Patrick Mason said that Grueneberg, unlike Fike, was the first person to listen and take action regarding the complaints from the rank and file — and that is why he is being singled out.
“He understands how to run a district,” Mason said.
LaBarbera said the firefighters are attempting to distract district residents from the true issue at hand.
“You know what they’re doing here, they’re just trying to deflect,” said LaBarbera when confronted with the allegations. “What does all this have to do with Keith Grueneberg?
“The bottom line: I was a whistleblower, and I am being retaliated against,” she said.
LaBarbera said the firefighters are attempting to smear her reputation to defuse the momentum toward recalling Grueneberg.
“It’s not their place,” LaBarbera said. “Salaries, benefits, working conditions, those are their parameters of what they can deal with, other than the job they’re supposed to do. Now, if they feel Grueneberg is part of their salaries, benefit and work conditions …”
LaBarbera said the firefighters are casting Grueneberg as a knowledgeable individual who objectively assessed the situation and crusaded to clean up an inept administration, but that characterization is not consistent with the facts.

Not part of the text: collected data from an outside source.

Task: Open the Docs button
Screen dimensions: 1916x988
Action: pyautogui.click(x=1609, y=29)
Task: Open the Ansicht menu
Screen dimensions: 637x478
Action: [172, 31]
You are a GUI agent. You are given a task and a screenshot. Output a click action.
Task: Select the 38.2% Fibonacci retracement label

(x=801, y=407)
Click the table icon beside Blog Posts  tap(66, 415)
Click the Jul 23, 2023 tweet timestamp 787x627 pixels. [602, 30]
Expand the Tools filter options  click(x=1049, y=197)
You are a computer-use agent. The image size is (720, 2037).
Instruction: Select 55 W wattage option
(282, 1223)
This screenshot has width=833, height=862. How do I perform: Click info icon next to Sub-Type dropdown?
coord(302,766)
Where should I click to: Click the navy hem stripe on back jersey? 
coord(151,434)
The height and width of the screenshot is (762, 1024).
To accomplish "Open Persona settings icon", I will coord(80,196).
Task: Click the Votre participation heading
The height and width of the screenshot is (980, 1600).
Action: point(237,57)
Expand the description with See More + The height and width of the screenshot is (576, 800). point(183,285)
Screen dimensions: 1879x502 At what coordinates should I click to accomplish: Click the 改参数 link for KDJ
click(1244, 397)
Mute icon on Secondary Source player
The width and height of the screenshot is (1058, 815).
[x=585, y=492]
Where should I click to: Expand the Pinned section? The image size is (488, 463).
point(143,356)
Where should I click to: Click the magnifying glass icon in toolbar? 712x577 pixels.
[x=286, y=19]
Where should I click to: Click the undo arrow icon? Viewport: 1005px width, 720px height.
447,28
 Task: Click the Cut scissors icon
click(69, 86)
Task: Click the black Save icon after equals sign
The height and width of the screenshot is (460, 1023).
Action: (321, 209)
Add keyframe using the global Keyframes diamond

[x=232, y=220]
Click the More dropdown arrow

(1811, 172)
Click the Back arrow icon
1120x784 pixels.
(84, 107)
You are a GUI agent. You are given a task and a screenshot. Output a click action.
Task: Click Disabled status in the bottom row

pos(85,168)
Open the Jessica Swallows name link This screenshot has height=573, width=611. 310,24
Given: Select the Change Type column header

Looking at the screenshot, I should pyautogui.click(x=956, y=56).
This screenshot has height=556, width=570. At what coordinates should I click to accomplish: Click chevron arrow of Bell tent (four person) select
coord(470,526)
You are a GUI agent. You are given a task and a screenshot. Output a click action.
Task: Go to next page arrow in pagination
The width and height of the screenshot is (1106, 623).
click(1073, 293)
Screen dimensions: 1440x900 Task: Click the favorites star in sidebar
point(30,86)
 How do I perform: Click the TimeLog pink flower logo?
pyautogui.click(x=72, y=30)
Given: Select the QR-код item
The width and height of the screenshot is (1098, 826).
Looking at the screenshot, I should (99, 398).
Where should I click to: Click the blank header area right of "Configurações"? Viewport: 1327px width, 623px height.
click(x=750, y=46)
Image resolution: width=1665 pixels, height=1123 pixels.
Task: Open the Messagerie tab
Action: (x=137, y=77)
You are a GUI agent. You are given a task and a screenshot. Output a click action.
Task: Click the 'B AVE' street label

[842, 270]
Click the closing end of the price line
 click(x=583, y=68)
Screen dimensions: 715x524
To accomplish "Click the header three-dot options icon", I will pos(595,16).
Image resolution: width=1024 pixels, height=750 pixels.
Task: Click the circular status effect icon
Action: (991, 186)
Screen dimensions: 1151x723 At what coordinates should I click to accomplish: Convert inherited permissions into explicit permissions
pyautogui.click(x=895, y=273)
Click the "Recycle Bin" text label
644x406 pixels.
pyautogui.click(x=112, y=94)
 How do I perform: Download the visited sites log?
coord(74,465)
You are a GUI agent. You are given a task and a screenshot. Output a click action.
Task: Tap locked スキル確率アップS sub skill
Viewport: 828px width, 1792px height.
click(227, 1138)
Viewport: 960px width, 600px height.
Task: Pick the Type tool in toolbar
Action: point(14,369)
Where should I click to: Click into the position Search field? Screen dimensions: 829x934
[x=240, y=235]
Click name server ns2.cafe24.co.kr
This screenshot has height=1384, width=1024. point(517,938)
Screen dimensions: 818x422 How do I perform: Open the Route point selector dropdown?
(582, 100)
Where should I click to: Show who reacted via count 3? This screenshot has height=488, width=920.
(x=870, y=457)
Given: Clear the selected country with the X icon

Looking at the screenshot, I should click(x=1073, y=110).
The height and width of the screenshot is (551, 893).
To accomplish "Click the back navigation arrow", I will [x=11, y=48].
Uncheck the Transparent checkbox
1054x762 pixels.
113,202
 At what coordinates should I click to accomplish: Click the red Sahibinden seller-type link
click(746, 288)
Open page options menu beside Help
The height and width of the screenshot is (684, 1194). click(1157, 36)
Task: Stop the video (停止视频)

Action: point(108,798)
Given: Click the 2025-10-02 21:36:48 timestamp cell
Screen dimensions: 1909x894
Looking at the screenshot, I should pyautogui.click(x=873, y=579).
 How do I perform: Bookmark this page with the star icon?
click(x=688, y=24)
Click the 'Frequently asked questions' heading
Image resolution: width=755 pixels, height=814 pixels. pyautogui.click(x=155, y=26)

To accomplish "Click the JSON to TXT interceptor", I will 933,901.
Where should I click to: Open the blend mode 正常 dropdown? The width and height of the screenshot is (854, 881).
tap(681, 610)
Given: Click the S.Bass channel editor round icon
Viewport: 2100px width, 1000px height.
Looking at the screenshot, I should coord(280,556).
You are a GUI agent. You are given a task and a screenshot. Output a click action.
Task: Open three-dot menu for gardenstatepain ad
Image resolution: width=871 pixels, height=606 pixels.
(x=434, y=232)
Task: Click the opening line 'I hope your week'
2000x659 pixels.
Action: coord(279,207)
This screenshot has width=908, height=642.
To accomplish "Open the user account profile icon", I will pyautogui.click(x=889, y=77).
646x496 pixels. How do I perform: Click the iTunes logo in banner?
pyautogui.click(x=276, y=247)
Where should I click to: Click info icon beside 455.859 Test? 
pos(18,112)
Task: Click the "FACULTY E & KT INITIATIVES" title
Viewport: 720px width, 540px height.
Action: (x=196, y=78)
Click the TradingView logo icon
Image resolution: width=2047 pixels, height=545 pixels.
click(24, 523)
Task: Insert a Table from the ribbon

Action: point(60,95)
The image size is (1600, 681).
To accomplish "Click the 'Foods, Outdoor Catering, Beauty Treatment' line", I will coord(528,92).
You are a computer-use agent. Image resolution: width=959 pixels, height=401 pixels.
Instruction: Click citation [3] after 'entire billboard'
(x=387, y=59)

“Grueneberg had way less experience of this district than the current chief at that time, Tim Fike, who had been here for 15 years,” she said.
She further stated that Grueneberg never sought to understand the administration’s side.
“In two years, Keith never asked to meet with me,” she said. “I asked to meet with him one time over a budget item. We had one 15-minute meeting, and that was it. Never once did he meet with me.”
Regarding the reports submitted by the anonymous firefighter and captain, LaBarbera recalled the incident but said it was more innocuous.
“(The firefighter) was on board with HSA, telling me it was the greatest thing,” LaBarbera said. “He was so excited about HSA … When it came time to sign up, he signed up for the HMO and I was a little confused.”
LaBarbera said when she asked the firefighter about the change of heart, he “sounded odd.”
Due to the close relationship between the firefighter and the captain, she called the captain in an attempt to make sure “everything was cool.
“It was not a violation of anything,” LaBarbera said of telling a supervisor about a firefighter’s insurance decisions. “It’s public knowledge.”
LaBarbera agreed with Howell’s characterization that the vote of no-confidence against Fike last April was the result of the chief’s refusal to side with firefighters over the administration.
However, she said that firefighters were drumming up complaints against her because she was the one who had to deliver news about dwindling district revenues and the adverse affects it would have on firefighter salaries. “They loved me. I could do no wrong … until we ran out of money,” LaBarbera said. “We ran out of money. They start getting upset. They don’t like that … The chief relied on his HR administrator. You get shot for giving the bad message.”
Consolidated Fire Shop Steward Patrick Mason said that characterization is convenient in that it paints firefighters as greedy and money-hungry, but it doesn’t square the truth.
“The financial downfall of the district was a blessing in disguise because it revealed the problems with how this place was being run,” he said.